MORELIA, Mich., 17 de diciembre de 2018.- Durante los últimos tres años, la economía de Michoacán manifiesta un comportamiento en desaceleración al reportar tasas reales de 4.2, 3.1 y 2.3 por ciento, respectivamente, analizó el economista Heliodoro Gil Corona.

El coordinador de Proyectos Estratégicos del Colegio de Economistas de Michoacán, expuso que el Producto Interno Bruto Estatal (PIBE) pasó de 408 millones 268 mil pesos en 2016, 420 millones 986 mil pesos en 2017 y estimó que para 2018 cerrará en 430 millones 669 mil pesos.

No obstante, el especialista manifestó que las actividades productivas del estado frenen su dinámica durante el periodo reciente, pues las primarias disminuyen su crecimiento real de 16.6, 6.7 por ciento y 4.2 en los años citados.

Respecto a las actividades industriales, Gil Corona indicó que se observa un comportamiento de retroceso en tres años consecutivos de menos el 1.5, 2.2 y 2.2 por ciento, respectivamente; mientras que la construcción y las manufacturas experimentan un claro debilitamiento productivo.
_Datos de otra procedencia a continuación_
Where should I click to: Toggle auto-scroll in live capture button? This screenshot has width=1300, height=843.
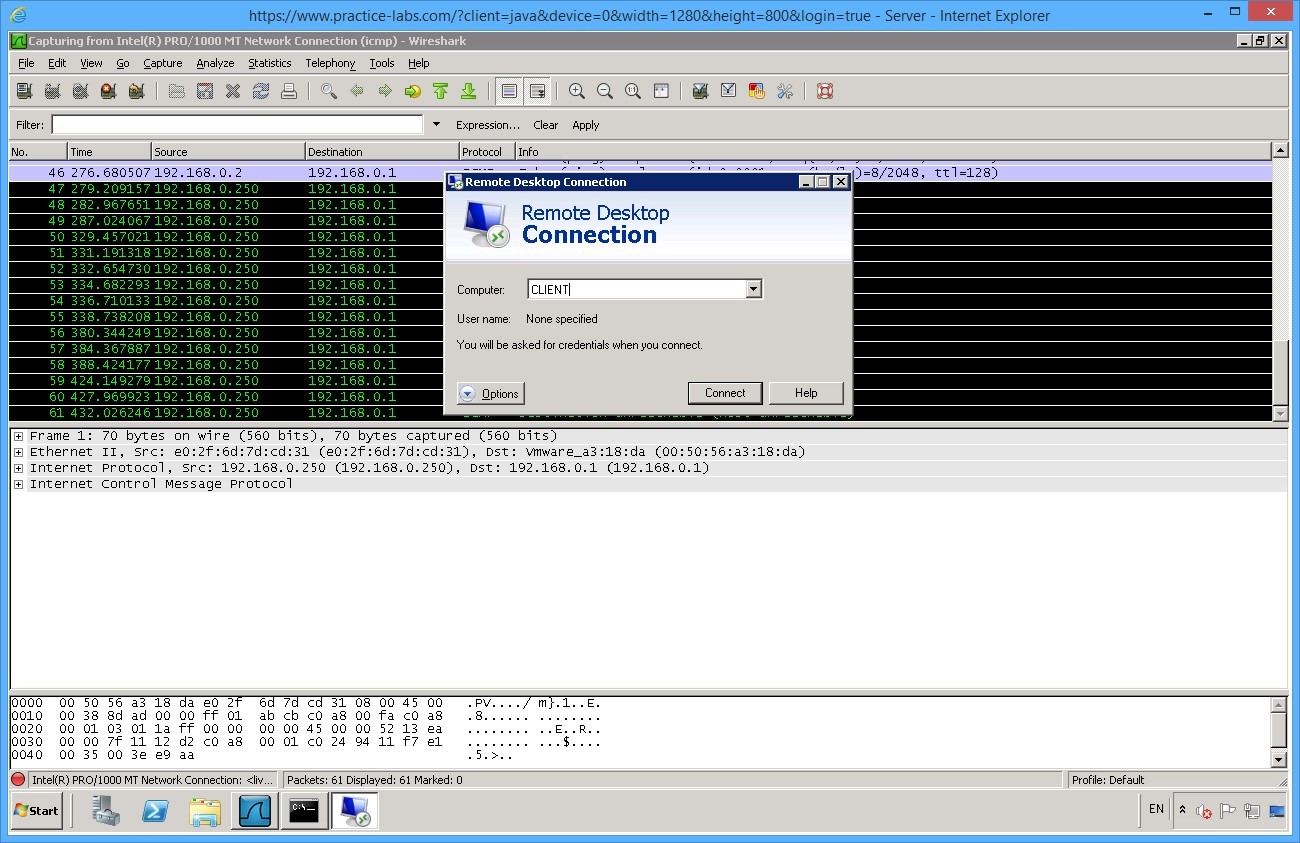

Por otra parte, el economista agregó que los servicios experimentan un desempeño productivo más consistente sobre una línea de crecimiento de 3.8 por ciento, aunque influido por el comercio al mayoreo y menudeo en donde destaca la economía y el empleo informal.

“La estructura económica de Michoacán muestra debilidades estructurales que ocasionan un valor del PIBE anémico debido a un alto nivel de ruralización estatal, un incipiente desarrollo industrial y un sector de servicios fuertemente impregnado de las actividades informales”, manifestó.

Apuntó que las ramas económicas que soportan la composición del Producto Interno Bruto Estatal son el comercio, el campo y las manufacturas, que durante el 2018 participaron con el 25.2, 12.7 y 9.2 por ciento, respectivamente, y que a su vez son actividades que observan vulnerabilidades productivas en la entidad.